» **Exercise prompt**: Write out the passage of the zsh/random module patch review below that opens with the words containing "Suggest to have" and closes with "tt(-U) var(upper_bound) ])".

» **Text to read**:
|---|

Zsh Mailing List Archive
Messages sorted by: Reverse Date, Date, Thread, Author

Re: [PATCH] zsh/random module [UPDATED]



Clinton Bunch wrote on Mon, Nov 07, 2022 at 18:18:15 -0600:
> diff --git a/Completion/Zsh/Command/_getrandom b/Completion/Zsh/Command/_getrandom
> new file mode 100644
> index 000000000..d97e36918
> --- /dev/null
> +++ b/Completion/Zsh/Command/_getrandom
> @@ -0,0 +1,14 @@
> +#Thans to dana for providing this completion function

This crediting doesn't belong in the source file but in the log message.

> +local lmin=0 lmax=$(( 2 ** 32 - 2 )) umin=1 umax=$(( 2 ** 32 - 1 ))
> +
> +_arguments -s -S : \
> +  '(-r -s)-a+[assign result to specified array parameter]:array parameter:_parameters -g "*array*~*readonly*"' \
> +  '(-a)-s+[assign result to specified scalar parameter]:scalar parameter:_parameters -g "*(integer|scalar)*~*readonly*"' \
> +  '(-r)-i[produce random data as 32-bit unsigned integers]' \
> +  '-c+[specify count of data]: :_numbers -d8 -l1 -m64 -u "bytes or integer elements" "data length"' \
> +  '(-i -L -U)-r[produce random data as raw binary bytes]' \
> +  '(-r)-L+[specify integer lower bound (implies -i)]: :_numbers -d$lmin -l$lmin -m$max "integer lower bound"' \
> +  '(-r)-U+[specify integer upper bound (implies -i)]: :_numbers -d$umax -l$umin -m$max "integer upper bound"'

Suggest to have this state either "inclusive" or "exclusive".

> +++ b/Doc/Zsh/mod_random.yo
> @@ -0,0 +1,67 @@
> +startitem()
> +findex(getrandom)
> +cindex(random data, printing, array)
> +xitem(tt(getrandom) [ tt(-c) var(count) ] [ tt(-r) ] [ tt(-s) var(scalar) ] [tt(-i) ] [ tt(-a) var(array) ] [ tt(-L) var(lower_bound) ] [ tt(-U) var(upper_bound) ])

Never use xitem() without item() after it.

> +NL()Outputs a random hex-encoded string of var(count) bytes by default. NL()
> +
> +
> +startitem()

|---|

» **Material shown**:
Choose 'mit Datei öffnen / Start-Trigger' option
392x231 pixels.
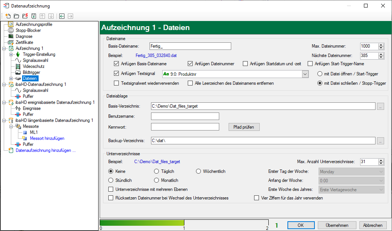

|---|

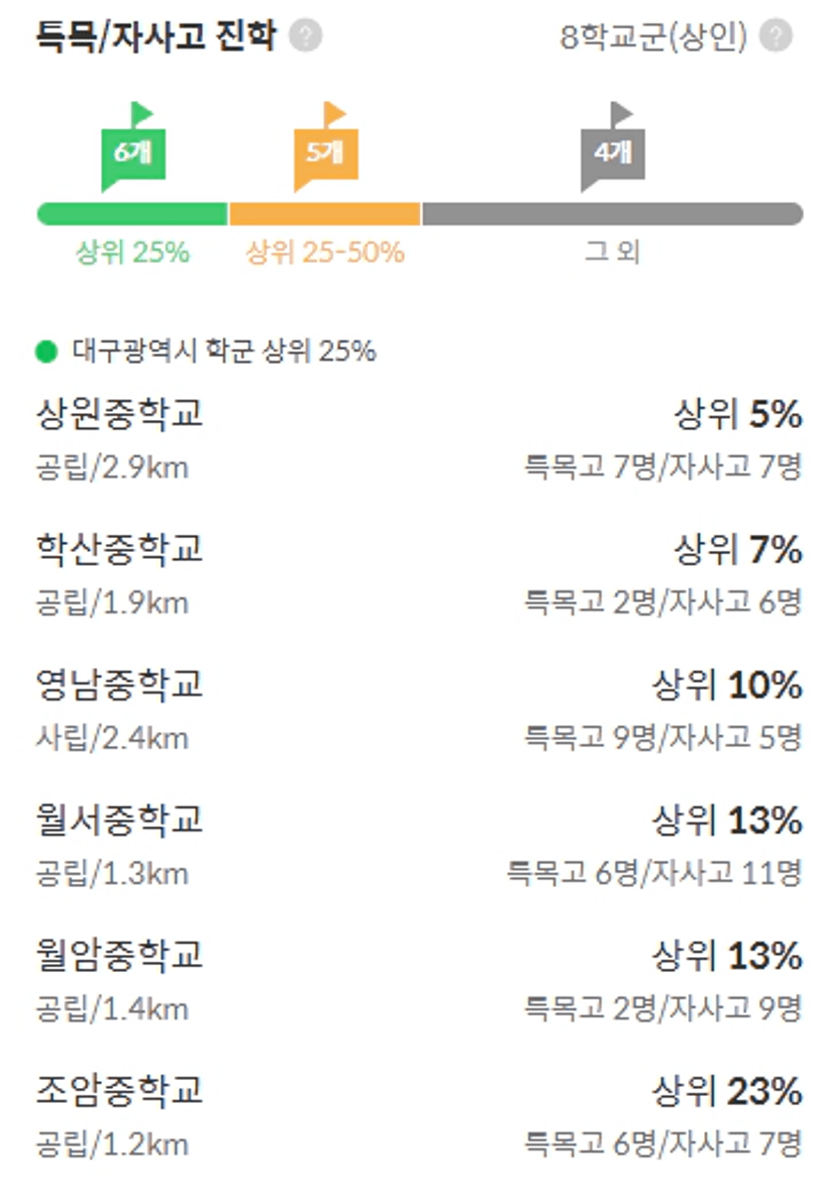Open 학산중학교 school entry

|---|

» **The solution**:
Suggest to have this state either "inclusive" or "exclusive".

> +++ b/Doc/Zsh/mod_random.yo
> @@ -0,0 +1,67 @@
> +startitem()
> +findex(getrandom)
> +cindex(random data, printing, array)
> +xitem(tt(getrandom) [ tt(-c) var(count) ] [ tt(-r) ] [ tt(-s) var(scalar) ] [tt(-i) ] [ tt(-a) var(array) ] [ tt(-L) var(lower_bound) ] [ tt(-U) var(upper_bound) ])